Cuando Roald Amundsen conquistó el Polo Sur, inició una carrera frenética para anunciar al mundo su proeza. Sabía que hasta que la noticia no alcanzara la orilla de Occidente, su gesta no sería confirmada. A bordo del Fram, atravesó millas náuticas junto a su equipo para llegar a la ciudad de Hobart en la Isla de Tasmania. Desde allí telegrafió a su hermano Leon para anunciarle que había sido el primer hombre en pisar el Polo Sur. Más de cien años después de aquel 7 de marzo, apenas importan los factores que intervinieron en aquella comunicación. Del telegrama cifrado de Hobart, lo que ha perdurado es el mensaje.

El mensaje es la espina dorsal de la comunicación. No hay que olvidar al emisor, al receptor, al canal y al código (¿se acuerdan de la EGB?). Todos esos factores no son más que medios para convertir al contenido en el eje de la comunicación. El mensaje es la razón que asiste a profesores, profesionales, periodistas, escritores, artistas y también a exploradores. Es como un río de conocimiento que abre cuencas hacia su desembocadura. Sin mensaje, la comunicación se hace tan estéril como un cauce seco.

Sin embargo, para los receptores y emisores actuales, el mensaje ha perdido importancia. Al menos eso creen. Ya veremos qué escriben los articulistas de opinión dentro de cien años. Lo más importante en la comunicación del siglo XXI no son todos aquellos factores que memorizamos. Ahora todo se reduce al canal (Facebook, Twitter, Instagram,€) y al número de seguidores. Lo que se cuenta, cuenta menos, y no suele tenerse en cuenta.
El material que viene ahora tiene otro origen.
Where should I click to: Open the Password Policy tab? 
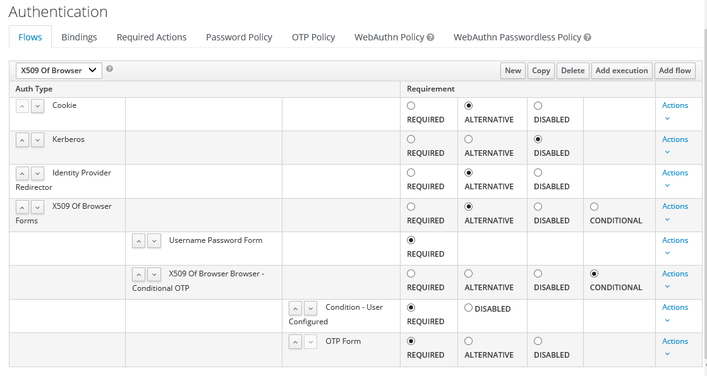coord(239,37)
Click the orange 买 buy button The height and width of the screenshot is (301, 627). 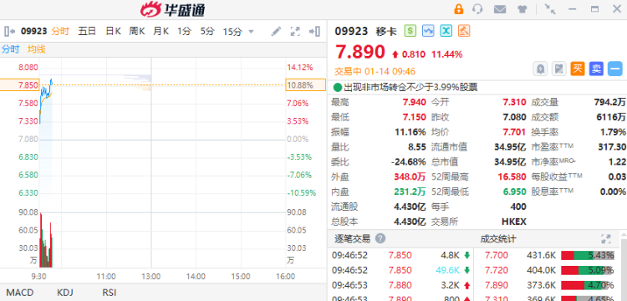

Ser influencer se ha convertido en un codiciado objetivo. El único requisito exigido consiste en poseer una multitud de seguidores. De poco importan las ideas, las propuestas, las verdades o las mentiras, las faltas de ortografía o los errores gramaticales. Si tienes seguidores la razón te asiste. Como una nueva carrera del oro, los buscadores de seguidores se han lanzado en caravana para buscar pepitas ante la falta de criterio y cultura. Armados con bromas vejatorias, mentiras tendenciosas (fakes para los amigos del anglicismo), vídeos escandalosos y escenas morbosas, inundan las redes con mensajes vacíos cuya única pretensión es obtener un ´me gusta´. El mensaje ha perdido importancia y con él, el significado de la comunicación.

Una menor en la azotea de un edificio de Puerto Banús, tras contemplar el suicidio de un amigo que acaba de saltar al vacío, le pide al policía que ha salvado su vida que le saque una foto para publicarla en las redes. Estoy seguro de que su cuenta de seguidores, si pudiésemos colocarlos como marmolillos, tumbados uno encima de otro, superaría con creces las plantas del funesto edificio. ¡A qué bajo precio ha caído el suicidio!

Quizás nuestra sociedad esté saltando a un vacío oscurantista como el medievo, donde los ejércitos se alimentaban de analfabetos y la ausencia de cultura sostenía castillos y monasterios. Hoy son otros los señores feudales y los abades que gobiernan sobre los campos donde se siembra ignorancia y banalidad. Hará falta un nuevo Renacimiento para liberar el conocimiento de las mazmorras de la estupidez.

Para subirse a este iceberg, usted no necesita hacerse seguidor de nadie. Mucho menos del individuo que aparece en el encabezamiento. Para contemplar las vistas desde la punta de este bloque de hielo mi única propuesta es su lectura. Luego, esté de acuerdo o en desacuerdo, tome el texto y utilícelo como considere. Yo ya estaré recompensado por abrir un debate que alimente la buena discusión y haga derretir el terreno en este diminuto continente helado de La Opinión.